L’amministratore non ha diritto di vita o di morte sull’amministrato. Nella logica dell’amministrazione di sostegno, è il giudice tutelare che, con il decreto di nomina, individua l’oggetto dell’incarico e gli atti che l’amministratore ha il potere di compiere in nome e per conto del beneficiario. Spetta al giudice, pertanto, il compito di individuare e circoscrivere i poteri dell’amministratore, anche in ambito sanitario, nell’ottica di apprestare misure volte a garantire la migliore tutela della salute del beneficiario, tenendone pur sempre in conto la volontà, come espressamente prevede l’art. 3, comma 4, l. n. 219/2017. Tali misure di tutela, peraltro, non possono non essere dettate in base alle circostanze del caso di specie e, dunque, alla luce delle concrete condizioni di salute del beneficiario. La specifica valutazione del quadro clinico della persona, nell’ottica dell’attribuzione all’amministratore di poteri in ambito sanitario, tanto più deve essere effettuata allorché, in ragione della patologia riscontrata, potrebbe manifestarsi l’esigenza di prestare il consenso o il diniego a trattamenti sanitari di sostegno vitale: in tali casi, infatti, viene a incidersi profondamente su “diritti soggettivi personalissimi” (cfr., ex plurimis, Cass. Civ. n. 12998/19 e n. 14158/17). Pertanto, la decisione del giudice circa il conferimento o no del potere di rifiutare tali cure non può non essere presa alla luce delle circostanze concrete, con riguardo allo stato di salute del disabile in quel dato momento considerato.

 

Cure necessarie al mantenimento in vita dell’amministrato: la decisione è del giudice tutelare. L’esegesi della disciplina impugnata, tenuto conto dei principi che conformano l’amministrazione di sostegno, porta allora a negare che il conferimento della rappresentanza esclusiva in ambito sanitario rechi con sé, anche e necessariamente, il potere di rifiutare i trattamenti sanitari necessari al mantenimento in vita.

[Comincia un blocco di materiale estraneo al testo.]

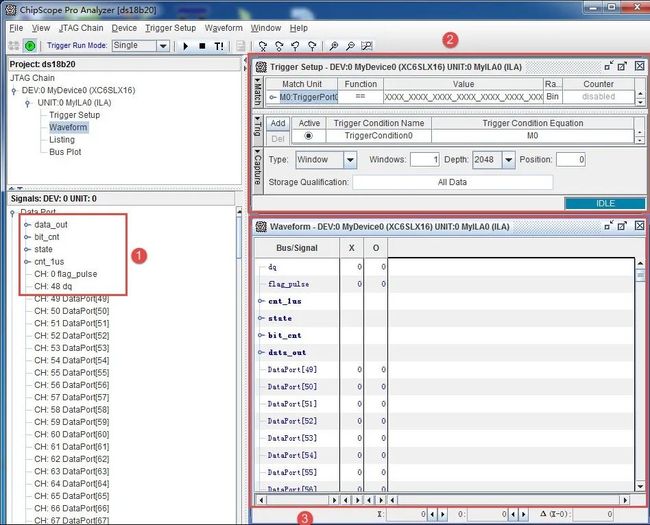Click the green JTAG chain toolbar icon

30,46
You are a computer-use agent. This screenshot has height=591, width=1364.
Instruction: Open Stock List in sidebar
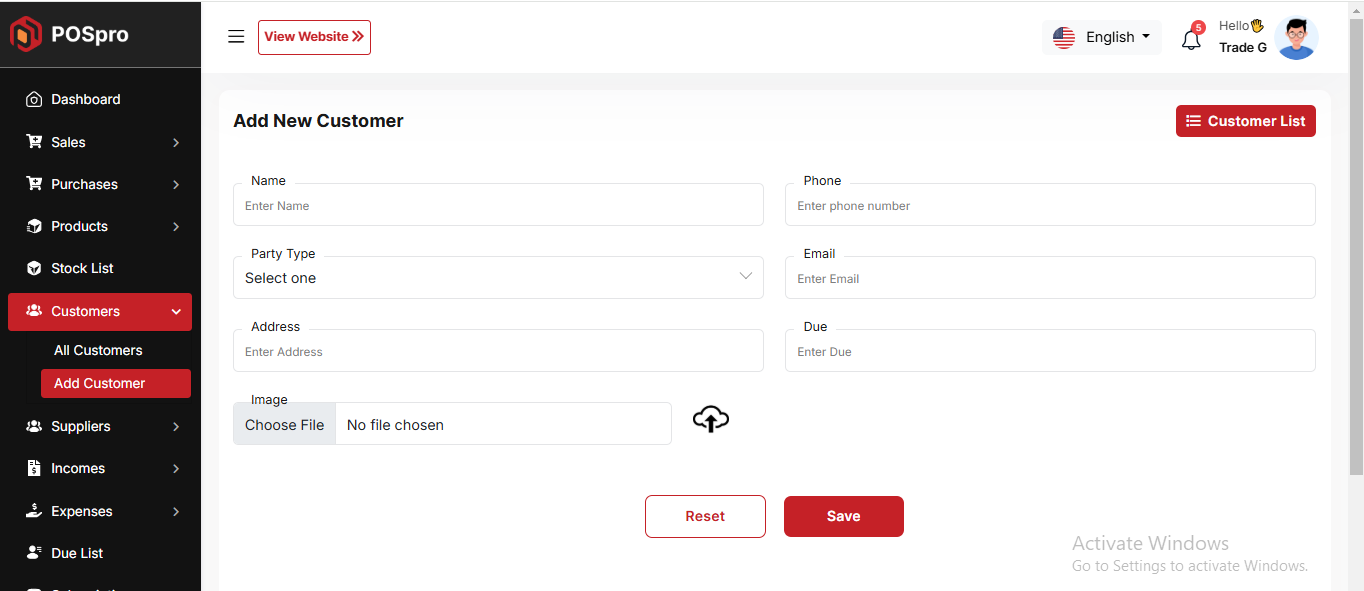coord(82,268)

Le norme censurate si limitano a disciplinare il caso in cui l’amministratore di sostegno abbia ricevuto anche tale potere: spetta al giudice tutelare, tuttavia, attribuirglielo in occasione della nomina – laddove in concreto già ne ricorra l’esigenza, perché le condizioni di salute del beneficiario sono tali da rendere necessaria una decisione sul prestare o no il consenso a trattamenti sanitari di sostegno vitale – o successivamente, allorché il decorso della patologia del beneficiario specificamente lo richieda.